Un frescor propio le viene a Lorca del cancionero infantil, de los versos repetidos en los juegos de infancia, con ejemplos que pasan por los simples pareados de un juego de adivinación y búsqueda de objetos escondidos –«Frío, frío, / como el agua del río»– y que llegan al romancillo «Me casó mi madre» o a canciones de corro como «Yo soy la viudita»21. Versos, pues, que, a excepción de algunas variantes locales, conocen (o quizá conocían, hasta hace muy pocos años) la inmensa mayoría de los niños españoles. Estas rimas del mundo infantil cumplen un papel de recreación nostálgica –Arcadia o paraíso de la niñez– y no se ofrecen como puro adorno folclórico. Sin embargo, tales versos no aparecen todavía, salvo exquisitas excepciones, entramados indisolublemente en el ser del poema, hasta ser indistinguibles, como Lorca sabrá hacer más tarde con inigualable maestría.
Conviene, por otra parte, ante el cúmulo de influjos aludidos, recordar lo escrito por el hispanista británico J. B. Trend en una temprana reseña del volumen, publicada en enero del 2222. Trend había conocido a Lorca en Granada y le había oído recitar una noche en un carmen del Albaicín.
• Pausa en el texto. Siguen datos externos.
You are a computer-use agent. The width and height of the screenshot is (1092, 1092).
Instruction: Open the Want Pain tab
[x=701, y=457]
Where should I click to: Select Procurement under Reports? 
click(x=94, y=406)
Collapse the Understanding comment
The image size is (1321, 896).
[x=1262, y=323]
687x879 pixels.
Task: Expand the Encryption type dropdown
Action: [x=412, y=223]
Esto sucedía, según su recuerdo, en 1919. La seducción de aquella tarde y noche –guitarras y laúd fallescos, jardín en sombra, poesía– debieron impulsar a Trend a escribir sobre el libro –el primero de versos– del joven y lejano poeta. Indicaba Trend: «It is difficult for a foreigner to judge, but these verses seem less reminiscences than many first book of verse. There are reminiscences, of course, but they are reminiscences of sound rather than of sense». El juicio es generoso y agudo. Lo curioso es que está tomado en préstamo del espléndido comentario que Adolfo Salazar había publicado en El Sol unos meses antes23. Salazar, en efecto, alude a «inevitables reminiscencias (más de oído que de sentido)». Acaso el crítico español tuvo que ver algo con la reseña del hispanista, a quien habría enviado como apoyo la suya propia. La suposición no tiene ningún punto de apoyo, pero Salazar sabía por el poeta la necesidad que éste tenía de que el Libro de poemas fuera reconocido por la crítica24, entre otros motivos para poder tener ante su padre, si no una patente de corso con vistas a su vocación literaria, sí al menos una prueba de que la fe y la indulgencia paternas en la lucha de la poesía contra los estudios no habían sido vanas y sin fundamento.